Exercise: Could you copy out the items below word for word, from the line with "941x605 pixels. At" up to and including the line with "Click the orange Knowledge Base kb icon", leaving the pictures out?

Dataset excerpts:

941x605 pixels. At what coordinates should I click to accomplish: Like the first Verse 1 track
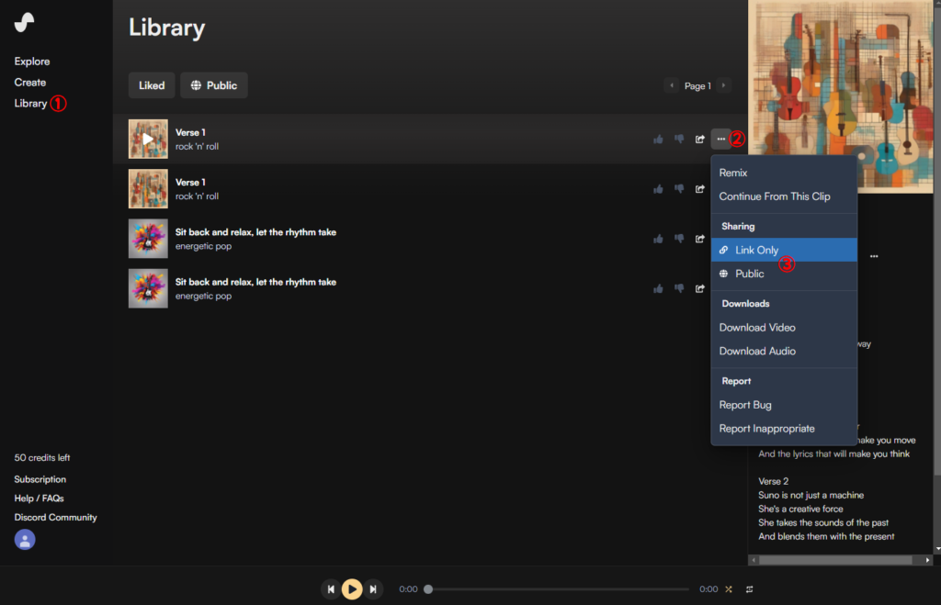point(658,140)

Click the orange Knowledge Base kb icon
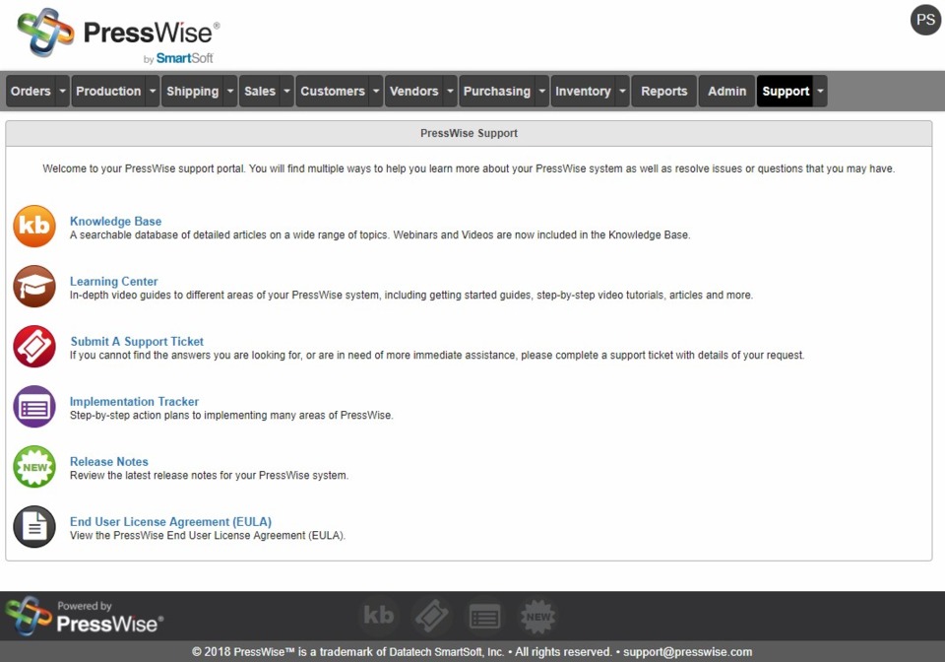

...

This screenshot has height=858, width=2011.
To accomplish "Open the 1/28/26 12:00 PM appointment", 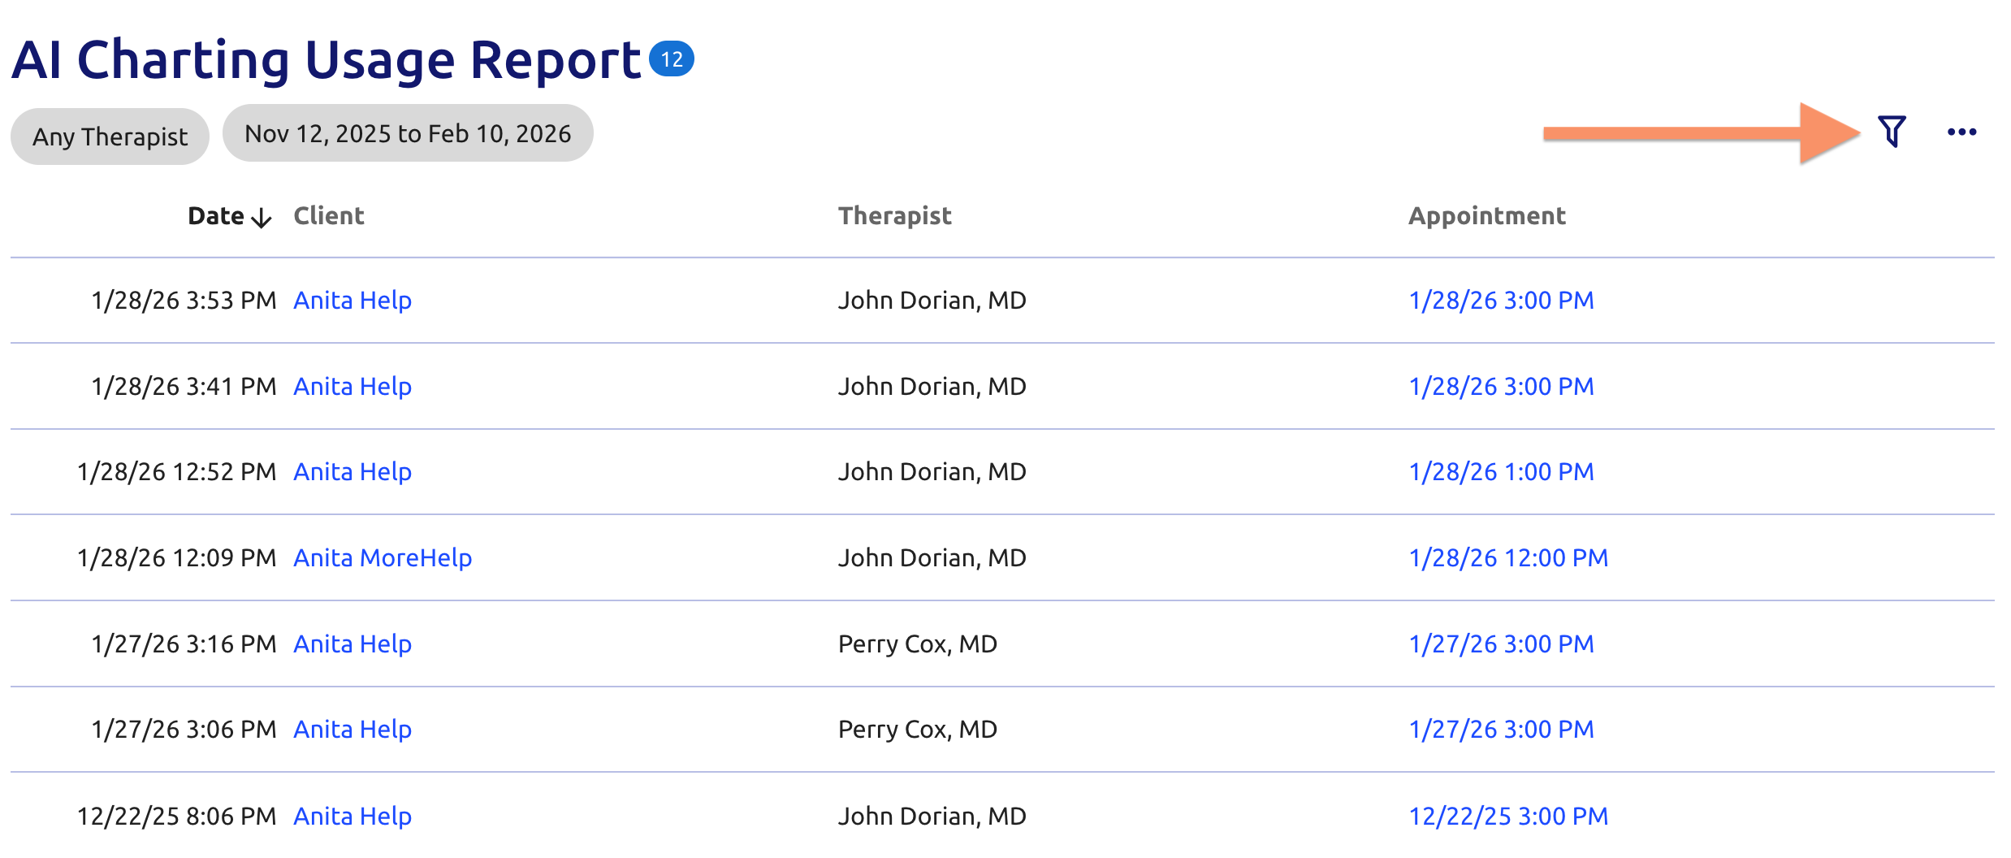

Completed exercise:
941x605 pixels. At what coordinates should I click to accomplish: Like the first Verse 1 track
point(658,140)

Click the orange Knowledge Base kb icon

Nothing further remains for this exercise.